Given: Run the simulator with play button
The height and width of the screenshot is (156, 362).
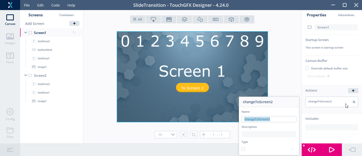Looking at the screenshot, I should (x=332, y=150).
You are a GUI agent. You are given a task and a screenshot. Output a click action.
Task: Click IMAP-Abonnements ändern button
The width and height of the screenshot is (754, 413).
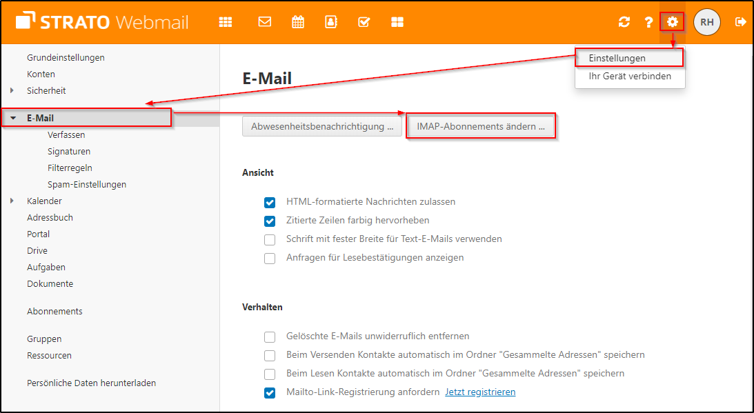coord(481,127)
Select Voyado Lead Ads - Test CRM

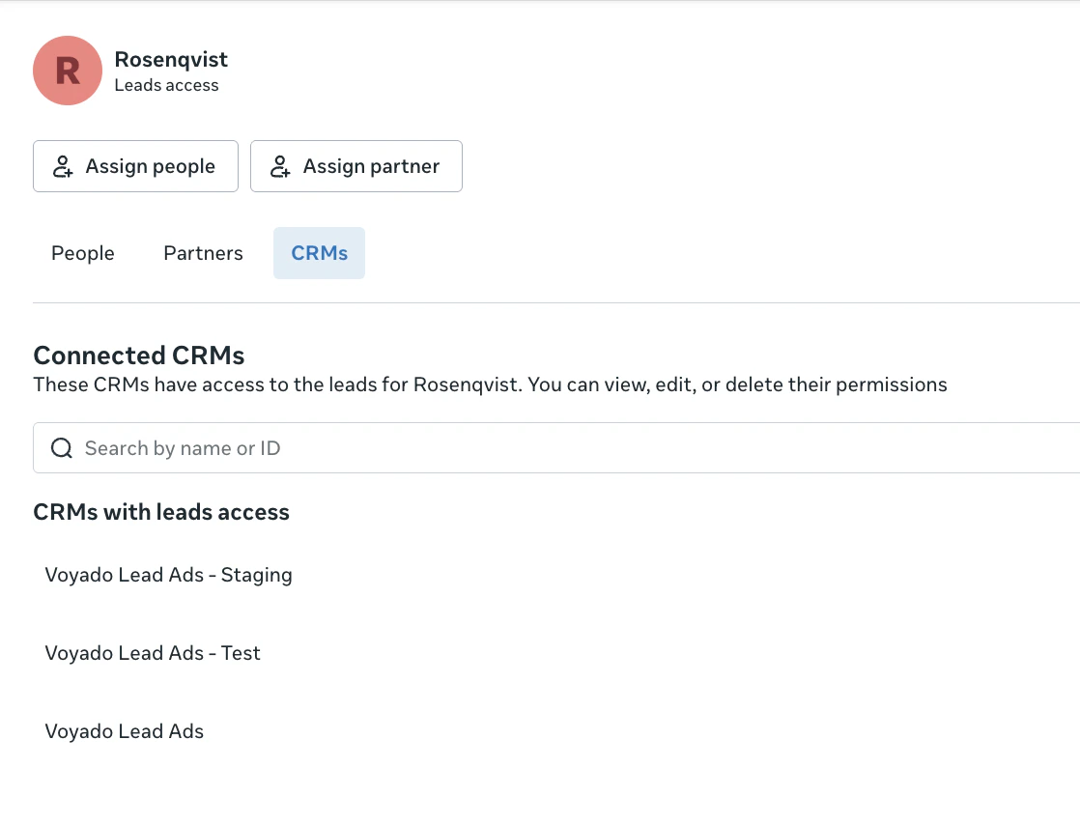[x=153, y=653]
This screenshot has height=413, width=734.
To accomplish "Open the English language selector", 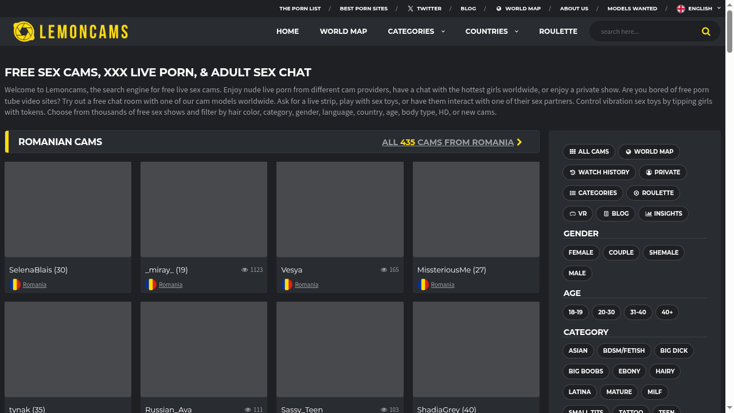I will 698,9.
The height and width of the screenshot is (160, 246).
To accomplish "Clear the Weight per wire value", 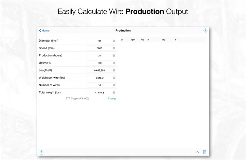I will point(114,78).
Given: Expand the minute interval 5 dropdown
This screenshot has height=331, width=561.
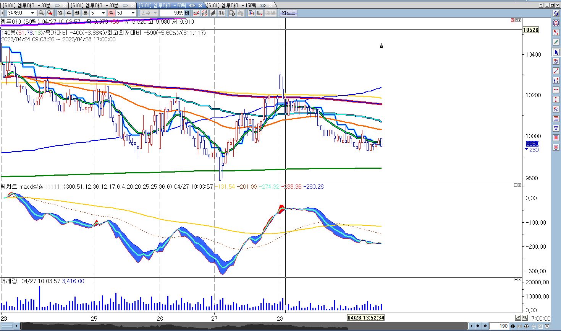Looking at the screenshot, I should (103, 13).

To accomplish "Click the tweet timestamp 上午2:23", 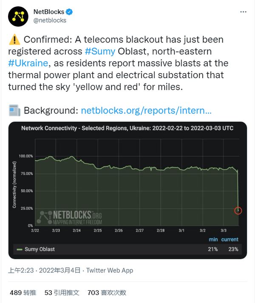I will [22, 270].
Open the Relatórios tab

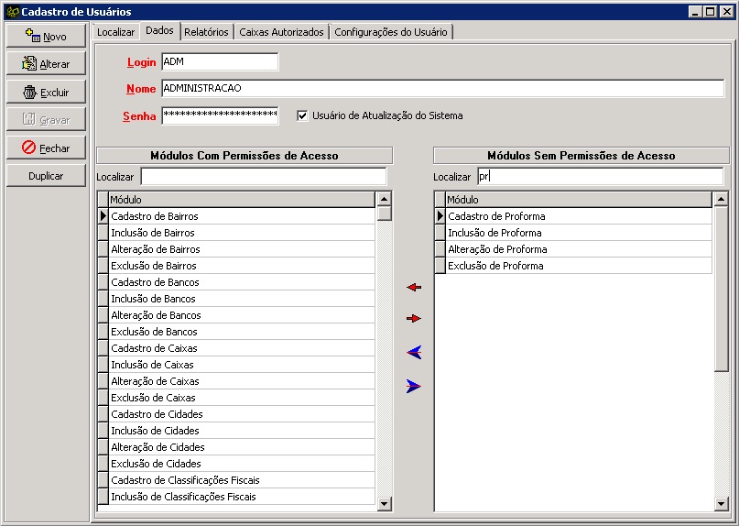[x=206, y=32]
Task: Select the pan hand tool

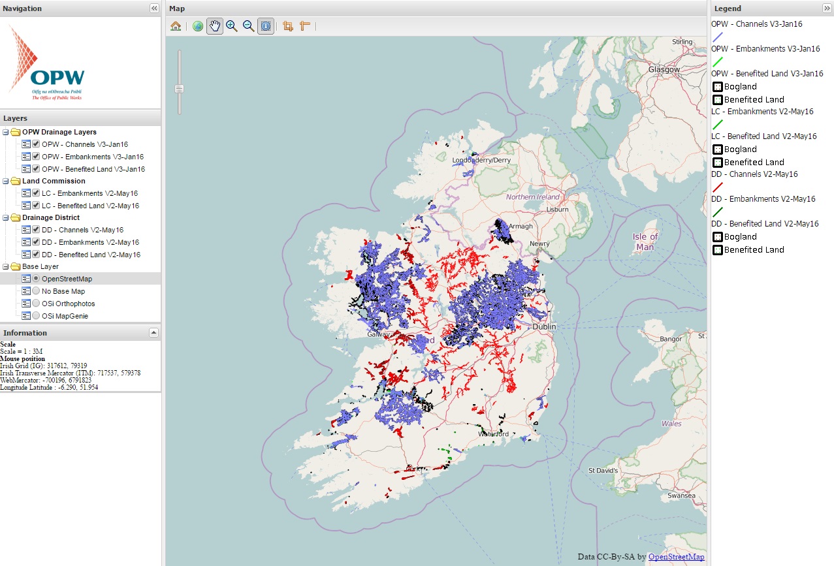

......

* _Directions for this task_:
From the line with "Open the Relatórios tab" down to the final line of the entries above, repeat each line exactly; omit the pictures.

* _Response to this exercise_:
Open the Relatórios tab

[x=206, y=32]
Task: Select the pan hand tool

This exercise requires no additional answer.